The Law was the holiness of God and when man became aware of that righteousness, he became guilty of violating that very law (Romans 3:19-20). The sin of mankind actually increased once they became aware of God’s laws (Romans 5:20). This wasn’t a problem for God’s great mercy, as the law as never designed to lead man to repentance (2 Peter 3:9; Romans 2:4). The law is our accuser and we are guilty of God’s wrath because of the knowledge we obtained through it of our guilt before God (Romans 4:15). The great mystery revealed through Christ's death and resurrection is that salvation was not only for the Jews, but also for the Gentiles (Colossians 1:26-27; Isaiah 56; Acts 28:28).
“The steadfast love of the Lord never ceases; his mercies never come to an end; they are new every morning; great is your faithfulness” (Lamentations 3:22-23).
God’s redemptive plan was the propitiation for our sins through the blood of Jesus. Since The Law with the blood of bulls and goats would never satisfy God, there had to be another way (Hebrews 10:4). We see in the holy scripture that atonement and life are in the blood, “The Blood has the life in it, God gave the blood (Jesus) on the alter to make atonement for our souls, for the blood makes atonement by the life” (Leviticus 17:11). That blood is the blood of Jesus. God prepared a body for Jesus (Hebrews 10:5). Therefore, he had to be made like his brothers in every respect, so that He might become a merciful and faithful high priest in the service of God, to make propitiation for the sins of the people (Hebrews 2:17).
God presented Christ as a sacrifice of atonement, through the shedding of His blood—to be received by faith (Romans 3:25). He did not enter by means of the blood of goats and calves; but He entered the Most Holy Place once for all, by His own blood, thus obtaining eternal redemption (Hebrews 9:22), and He (Jesus) came to do the Father’s will (Hebrews 10:7, 9-10) and which was the sacrifice of His body to sanctify the people as a propitiation for their sins (Hebrews 10:10). He did a single sacrifice for sins (Hebrews 10:12). He is the propitiation for our sins, and not for ours only but also for the sins of the whole world. (1 John 2:2). I will remember their sins no more, and where there is forgiveness of sins, there is no longer any offering for sin. (Hebrews 10:18). Therefore, we have confidence to enter the holy places of God by the blood of Jesus (Hebrews 10:19). In this is love, no that we have loved God but that he loved us and sent his Son to be the propitiation for our sins (1 John 4:10).
Surely goodness and mercy shall follow me all the days of my life, and I shall dwell in the house of the Lord forever. (Psalm 23:6)

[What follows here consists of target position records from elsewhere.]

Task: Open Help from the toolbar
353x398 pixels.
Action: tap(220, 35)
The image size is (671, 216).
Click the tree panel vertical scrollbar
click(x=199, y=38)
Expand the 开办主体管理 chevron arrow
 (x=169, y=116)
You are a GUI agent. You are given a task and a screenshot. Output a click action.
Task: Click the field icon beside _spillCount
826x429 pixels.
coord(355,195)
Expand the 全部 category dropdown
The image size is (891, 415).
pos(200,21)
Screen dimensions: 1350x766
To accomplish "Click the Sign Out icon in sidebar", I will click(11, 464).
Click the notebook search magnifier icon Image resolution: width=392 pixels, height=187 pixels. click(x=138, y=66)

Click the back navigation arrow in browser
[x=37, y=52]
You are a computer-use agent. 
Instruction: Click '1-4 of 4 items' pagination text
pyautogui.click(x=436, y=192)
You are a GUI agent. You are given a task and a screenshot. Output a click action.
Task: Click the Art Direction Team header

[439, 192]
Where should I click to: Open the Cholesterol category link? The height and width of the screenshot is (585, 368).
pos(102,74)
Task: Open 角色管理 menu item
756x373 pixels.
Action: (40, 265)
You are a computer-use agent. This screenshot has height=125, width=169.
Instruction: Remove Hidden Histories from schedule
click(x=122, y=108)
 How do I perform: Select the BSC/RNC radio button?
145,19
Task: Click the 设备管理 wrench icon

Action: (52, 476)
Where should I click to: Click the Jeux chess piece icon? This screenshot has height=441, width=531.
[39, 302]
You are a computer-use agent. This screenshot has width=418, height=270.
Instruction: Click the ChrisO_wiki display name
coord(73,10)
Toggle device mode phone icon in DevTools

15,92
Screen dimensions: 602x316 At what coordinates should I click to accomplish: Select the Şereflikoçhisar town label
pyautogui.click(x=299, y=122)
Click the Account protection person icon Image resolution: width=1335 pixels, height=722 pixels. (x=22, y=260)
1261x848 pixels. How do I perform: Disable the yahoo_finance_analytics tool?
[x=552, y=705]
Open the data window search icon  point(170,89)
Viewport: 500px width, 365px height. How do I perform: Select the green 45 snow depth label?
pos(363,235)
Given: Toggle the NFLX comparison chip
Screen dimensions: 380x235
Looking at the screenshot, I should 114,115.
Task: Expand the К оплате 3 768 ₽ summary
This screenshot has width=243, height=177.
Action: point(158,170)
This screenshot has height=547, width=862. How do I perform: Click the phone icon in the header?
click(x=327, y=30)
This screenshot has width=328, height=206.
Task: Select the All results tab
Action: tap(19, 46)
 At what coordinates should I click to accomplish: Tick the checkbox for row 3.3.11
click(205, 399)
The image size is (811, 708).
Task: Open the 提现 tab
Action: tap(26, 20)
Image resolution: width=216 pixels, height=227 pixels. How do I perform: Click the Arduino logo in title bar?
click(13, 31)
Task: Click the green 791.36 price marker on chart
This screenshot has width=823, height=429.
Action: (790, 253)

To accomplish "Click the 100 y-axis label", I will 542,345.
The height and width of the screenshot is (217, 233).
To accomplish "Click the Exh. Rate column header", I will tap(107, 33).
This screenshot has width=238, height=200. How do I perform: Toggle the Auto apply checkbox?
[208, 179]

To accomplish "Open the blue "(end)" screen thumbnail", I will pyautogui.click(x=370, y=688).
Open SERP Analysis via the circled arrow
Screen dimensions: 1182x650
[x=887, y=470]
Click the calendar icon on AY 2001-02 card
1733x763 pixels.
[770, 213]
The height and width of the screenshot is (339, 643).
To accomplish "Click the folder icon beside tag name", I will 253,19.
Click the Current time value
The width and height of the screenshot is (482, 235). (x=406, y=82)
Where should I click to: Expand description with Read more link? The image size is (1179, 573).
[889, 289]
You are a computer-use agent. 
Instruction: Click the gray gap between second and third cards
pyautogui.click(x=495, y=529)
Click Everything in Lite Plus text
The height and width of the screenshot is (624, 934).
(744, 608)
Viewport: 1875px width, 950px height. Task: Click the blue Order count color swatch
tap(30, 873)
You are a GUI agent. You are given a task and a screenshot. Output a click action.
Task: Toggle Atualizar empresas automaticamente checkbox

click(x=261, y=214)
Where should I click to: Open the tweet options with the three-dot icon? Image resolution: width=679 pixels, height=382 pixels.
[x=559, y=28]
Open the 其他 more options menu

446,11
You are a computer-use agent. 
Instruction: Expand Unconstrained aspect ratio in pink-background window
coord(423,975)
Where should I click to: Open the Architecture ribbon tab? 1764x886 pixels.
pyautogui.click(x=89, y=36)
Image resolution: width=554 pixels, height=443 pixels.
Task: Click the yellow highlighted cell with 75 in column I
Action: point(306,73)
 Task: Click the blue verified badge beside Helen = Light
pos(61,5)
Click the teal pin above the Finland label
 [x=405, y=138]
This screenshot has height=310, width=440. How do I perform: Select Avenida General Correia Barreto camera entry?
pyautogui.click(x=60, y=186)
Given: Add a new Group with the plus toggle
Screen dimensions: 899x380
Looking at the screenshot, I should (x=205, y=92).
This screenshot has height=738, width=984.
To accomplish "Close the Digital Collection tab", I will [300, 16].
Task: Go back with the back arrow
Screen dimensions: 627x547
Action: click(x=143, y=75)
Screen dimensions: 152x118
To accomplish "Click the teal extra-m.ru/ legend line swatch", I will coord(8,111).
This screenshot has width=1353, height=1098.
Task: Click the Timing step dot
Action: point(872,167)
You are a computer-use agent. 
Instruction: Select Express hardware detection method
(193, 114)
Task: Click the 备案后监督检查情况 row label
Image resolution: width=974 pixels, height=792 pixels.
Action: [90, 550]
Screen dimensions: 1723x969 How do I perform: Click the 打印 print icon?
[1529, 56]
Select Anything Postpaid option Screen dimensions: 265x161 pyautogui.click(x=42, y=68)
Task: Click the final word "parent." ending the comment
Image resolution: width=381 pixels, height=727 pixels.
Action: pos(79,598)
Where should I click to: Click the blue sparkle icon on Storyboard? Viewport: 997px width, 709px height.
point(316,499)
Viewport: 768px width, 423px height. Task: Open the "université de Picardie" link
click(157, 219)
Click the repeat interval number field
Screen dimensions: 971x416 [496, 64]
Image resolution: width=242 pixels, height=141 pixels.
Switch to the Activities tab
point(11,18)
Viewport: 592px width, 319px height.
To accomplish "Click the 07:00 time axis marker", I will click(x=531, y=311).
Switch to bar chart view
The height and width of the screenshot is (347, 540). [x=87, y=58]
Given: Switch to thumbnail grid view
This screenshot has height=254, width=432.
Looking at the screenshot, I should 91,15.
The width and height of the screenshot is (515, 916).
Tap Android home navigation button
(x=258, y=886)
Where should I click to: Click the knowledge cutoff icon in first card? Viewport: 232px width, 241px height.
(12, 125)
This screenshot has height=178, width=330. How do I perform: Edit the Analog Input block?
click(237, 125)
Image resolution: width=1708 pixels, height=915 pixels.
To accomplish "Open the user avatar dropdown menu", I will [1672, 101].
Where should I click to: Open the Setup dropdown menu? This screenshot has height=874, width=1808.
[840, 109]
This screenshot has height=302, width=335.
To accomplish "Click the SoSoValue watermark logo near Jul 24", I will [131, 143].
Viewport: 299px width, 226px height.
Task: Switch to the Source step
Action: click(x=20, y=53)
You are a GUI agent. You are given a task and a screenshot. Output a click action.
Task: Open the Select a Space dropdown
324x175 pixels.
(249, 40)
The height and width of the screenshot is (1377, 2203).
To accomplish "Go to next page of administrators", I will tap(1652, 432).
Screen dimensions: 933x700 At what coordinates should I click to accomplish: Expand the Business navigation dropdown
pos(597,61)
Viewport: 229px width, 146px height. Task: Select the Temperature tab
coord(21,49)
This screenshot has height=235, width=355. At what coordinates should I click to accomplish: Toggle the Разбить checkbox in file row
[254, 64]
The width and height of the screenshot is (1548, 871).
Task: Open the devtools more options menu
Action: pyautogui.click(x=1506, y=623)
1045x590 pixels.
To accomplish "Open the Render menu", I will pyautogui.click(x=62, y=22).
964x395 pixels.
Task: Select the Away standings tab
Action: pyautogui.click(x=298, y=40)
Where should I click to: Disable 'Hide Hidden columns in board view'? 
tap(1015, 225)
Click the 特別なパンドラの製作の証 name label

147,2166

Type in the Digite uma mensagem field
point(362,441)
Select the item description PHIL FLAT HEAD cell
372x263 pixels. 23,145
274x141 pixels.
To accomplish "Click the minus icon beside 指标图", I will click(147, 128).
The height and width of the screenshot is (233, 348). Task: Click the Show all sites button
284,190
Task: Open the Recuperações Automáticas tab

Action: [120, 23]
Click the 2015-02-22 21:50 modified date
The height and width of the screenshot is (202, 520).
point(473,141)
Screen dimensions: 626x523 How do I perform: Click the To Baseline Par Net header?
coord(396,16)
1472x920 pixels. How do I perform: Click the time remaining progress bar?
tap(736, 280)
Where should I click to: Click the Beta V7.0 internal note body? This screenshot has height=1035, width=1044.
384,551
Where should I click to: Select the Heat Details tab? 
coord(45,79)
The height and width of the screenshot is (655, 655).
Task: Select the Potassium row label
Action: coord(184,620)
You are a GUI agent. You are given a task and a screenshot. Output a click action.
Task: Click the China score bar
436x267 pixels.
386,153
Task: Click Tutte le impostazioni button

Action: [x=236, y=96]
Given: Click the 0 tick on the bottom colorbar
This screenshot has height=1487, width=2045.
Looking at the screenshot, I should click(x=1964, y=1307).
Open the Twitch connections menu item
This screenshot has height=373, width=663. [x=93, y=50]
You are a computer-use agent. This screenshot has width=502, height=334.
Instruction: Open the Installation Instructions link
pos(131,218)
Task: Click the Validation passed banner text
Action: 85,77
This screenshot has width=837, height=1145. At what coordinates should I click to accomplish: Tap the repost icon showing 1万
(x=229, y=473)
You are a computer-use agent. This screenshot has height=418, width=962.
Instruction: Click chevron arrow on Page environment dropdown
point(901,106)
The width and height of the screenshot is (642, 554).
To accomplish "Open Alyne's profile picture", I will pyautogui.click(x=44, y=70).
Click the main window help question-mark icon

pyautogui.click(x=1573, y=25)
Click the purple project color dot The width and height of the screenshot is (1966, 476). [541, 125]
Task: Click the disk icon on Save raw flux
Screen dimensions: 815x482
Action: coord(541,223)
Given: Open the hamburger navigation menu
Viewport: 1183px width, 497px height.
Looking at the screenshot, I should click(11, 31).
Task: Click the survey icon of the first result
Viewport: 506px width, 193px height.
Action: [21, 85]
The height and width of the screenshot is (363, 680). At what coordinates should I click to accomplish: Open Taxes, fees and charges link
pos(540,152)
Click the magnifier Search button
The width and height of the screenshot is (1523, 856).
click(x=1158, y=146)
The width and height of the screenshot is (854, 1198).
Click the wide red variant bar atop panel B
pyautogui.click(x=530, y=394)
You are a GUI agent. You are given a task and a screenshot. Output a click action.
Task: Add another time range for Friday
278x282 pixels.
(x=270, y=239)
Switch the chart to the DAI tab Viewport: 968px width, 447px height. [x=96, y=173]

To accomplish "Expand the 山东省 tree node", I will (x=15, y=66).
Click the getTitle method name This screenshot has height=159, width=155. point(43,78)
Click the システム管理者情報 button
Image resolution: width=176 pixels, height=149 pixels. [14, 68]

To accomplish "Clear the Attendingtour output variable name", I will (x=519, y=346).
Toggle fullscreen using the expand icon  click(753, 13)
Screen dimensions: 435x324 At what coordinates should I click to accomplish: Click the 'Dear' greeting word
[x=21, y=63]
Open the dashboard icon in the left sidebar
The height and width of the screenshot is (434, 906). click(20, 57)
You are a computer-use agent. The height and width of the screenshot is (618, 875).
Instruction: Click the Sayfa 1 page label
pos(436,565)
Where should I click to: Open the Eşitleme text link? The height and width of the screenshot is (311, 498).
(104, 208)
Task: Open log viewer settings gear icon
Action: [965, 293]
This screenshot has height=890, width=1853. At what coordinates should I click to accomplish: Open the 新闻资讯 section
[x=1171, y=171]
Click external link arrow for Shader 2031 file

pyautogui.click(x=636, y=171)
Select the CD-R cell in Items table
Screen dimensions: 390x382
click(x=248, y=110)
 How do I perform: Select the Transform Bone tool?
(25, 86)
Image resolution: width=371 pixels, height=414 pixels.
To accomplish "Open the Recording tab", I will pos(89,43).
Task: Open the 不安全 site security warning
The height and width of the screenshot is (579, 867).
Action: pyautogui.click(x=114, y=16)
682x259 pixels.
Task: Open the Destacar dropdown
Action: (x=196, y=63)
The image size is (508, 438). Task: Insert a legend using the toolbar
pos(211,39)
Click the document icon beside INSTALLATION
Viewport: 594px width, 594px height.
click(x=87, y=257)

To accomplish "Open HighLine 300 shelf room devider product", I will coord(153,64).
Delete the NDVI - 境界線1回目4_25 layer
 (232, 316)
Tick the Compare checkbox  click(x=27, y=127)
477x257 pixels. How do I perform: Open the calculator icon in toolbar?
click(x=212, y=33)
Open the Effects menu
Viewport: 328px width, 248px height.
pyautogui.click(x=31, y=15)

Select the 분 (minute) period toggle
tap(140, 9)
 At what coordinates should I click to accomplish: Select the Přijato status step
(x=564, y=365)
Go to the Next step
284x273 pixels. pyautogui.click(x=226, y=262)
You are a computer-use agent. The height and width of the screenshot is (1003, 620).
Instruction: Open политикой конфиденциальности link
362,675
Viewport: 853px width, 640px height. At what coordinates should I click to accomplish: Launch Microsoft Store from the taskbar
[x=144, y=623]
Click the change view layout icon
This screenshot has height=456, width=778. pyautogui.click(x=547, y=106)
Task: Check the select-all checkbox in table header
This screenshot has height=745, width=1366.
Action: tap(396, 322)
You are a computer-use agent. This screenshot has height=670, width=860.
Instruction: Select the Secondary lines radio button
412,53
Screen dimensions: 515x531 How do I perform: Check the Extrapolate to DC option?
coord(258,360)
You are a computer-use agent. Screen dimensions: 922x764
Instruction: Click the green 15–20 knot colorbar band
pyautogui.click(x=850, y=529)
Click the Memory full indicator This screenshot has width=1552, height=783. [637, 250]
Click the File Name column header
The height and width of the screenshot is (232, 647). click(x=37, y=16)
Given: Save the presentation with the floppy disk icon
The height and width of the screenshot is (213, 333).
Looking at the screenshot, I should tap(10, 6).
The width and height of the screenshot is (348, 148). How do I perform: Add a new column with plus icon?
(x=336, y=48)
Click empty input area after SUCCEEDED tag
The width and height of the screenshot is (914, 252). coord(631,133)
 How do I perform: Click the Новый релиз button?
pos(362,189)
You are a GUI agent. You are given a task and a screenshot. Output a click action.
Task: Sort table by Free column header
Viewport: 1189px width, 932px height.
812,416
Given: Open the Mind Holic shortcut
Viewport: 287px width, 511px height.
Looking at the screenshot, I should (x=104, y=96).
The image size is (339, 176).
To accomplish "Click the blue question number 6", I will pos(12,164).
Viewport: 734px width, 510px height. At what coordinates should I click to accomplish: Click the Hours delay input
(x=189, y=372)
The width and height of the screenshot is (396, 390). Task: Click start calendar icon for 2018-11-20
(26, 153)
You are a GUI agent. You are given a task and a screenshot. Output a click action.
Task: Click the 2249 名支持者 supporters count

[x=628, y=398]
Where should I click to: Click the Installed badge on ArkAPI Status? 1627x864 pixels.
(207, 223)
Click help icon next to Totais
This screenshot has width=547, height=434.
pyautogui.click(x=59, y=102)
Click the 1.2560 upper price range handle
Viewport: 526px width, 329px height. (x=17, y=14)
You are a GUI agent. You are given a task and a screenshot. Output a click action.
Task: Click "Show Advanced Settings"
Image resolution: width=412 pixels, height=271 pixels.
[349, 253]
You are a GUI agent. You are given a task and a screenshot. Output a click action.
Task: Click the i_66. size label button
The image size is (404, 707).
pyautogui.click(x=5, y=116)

Surely, with the entire redemptive work of God being His primary work in relation to man, then His goodness and mercy will be with us forever. Surely it will. The entire law of Moses could be summed up in one command, to love the Lord your God. This is the New Covenant of the blood of Jesus which was poured out on the cross for the forgiveness of your sins. We are to love God and in doing, we will love one another (John 13:34). This was always the heart of God, for He is love (1 John 4:7-21).
"So then, my friends, because of God’s great mercy to us I appeal to you: Offer yourselves as a living sacrifice to God, dedicated to his service and pleasing to him. This is the true worship that you should offer" (Romans 12:1).
Having the knowledge that God has always loved us and wanted a relationship with us, let us love Him in return. “We love Him, because He first loved us” (1 John 4:19). Let us be known as God’s children by our love: our love for Him, and our love for one another.
LORD, You hear our cry. You know our heart’s desires. Please help us to walk in your statutes; help us to obey Your commands. Give us a hunger to know you better so that our love will increase. Help us to forgive one another and ourselves. Help us to trust You with our lives and problems, so we have feet shod (bound) with the gospel of peace so Your light shines through us, regardless of our circumstance. Let us have a defense for the gospel and lips always proclaiming Your precious decrees. AMEN.